# [Problem description]
Transcribe exactly, and only, the lines from the one with "This screenshot has width=800, height=361." through the end of the records below, including both of those lines. Skip all pictures.

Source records
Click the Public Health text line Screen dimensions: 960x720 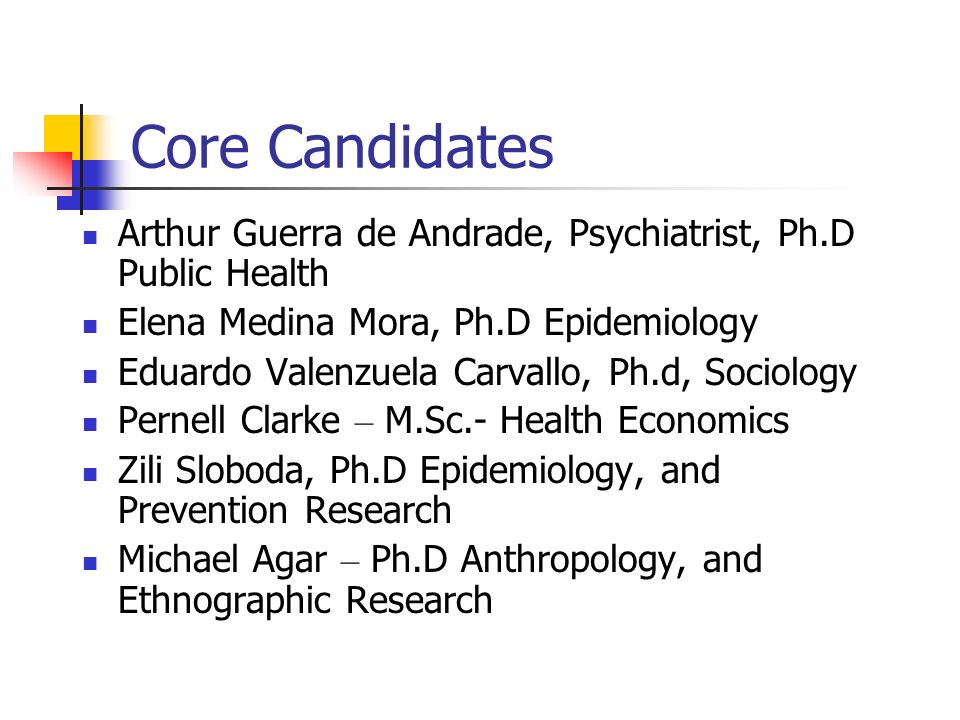(223, 274)
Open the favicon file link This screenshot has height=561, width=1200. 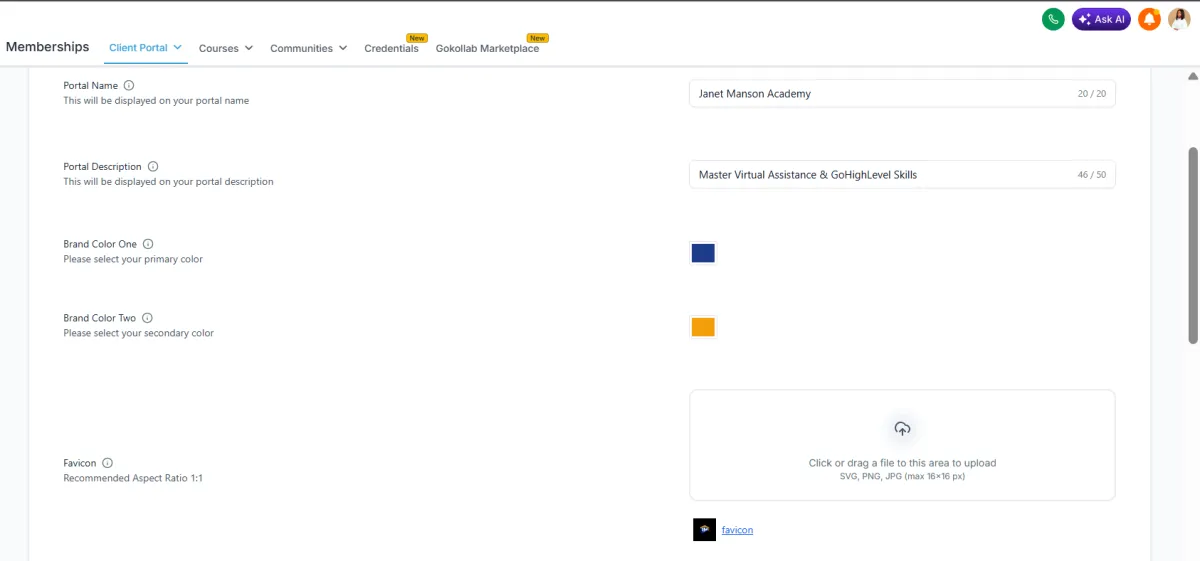point(737,530)
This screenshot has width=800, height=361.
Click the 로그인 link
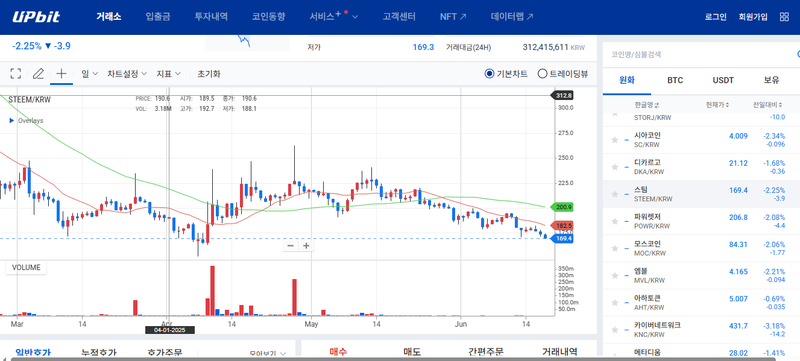click(x=715, y=17)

# [Your response]
This screenshot has width=800, height=361.
Click the 로그인 link
click(x=715, y=17)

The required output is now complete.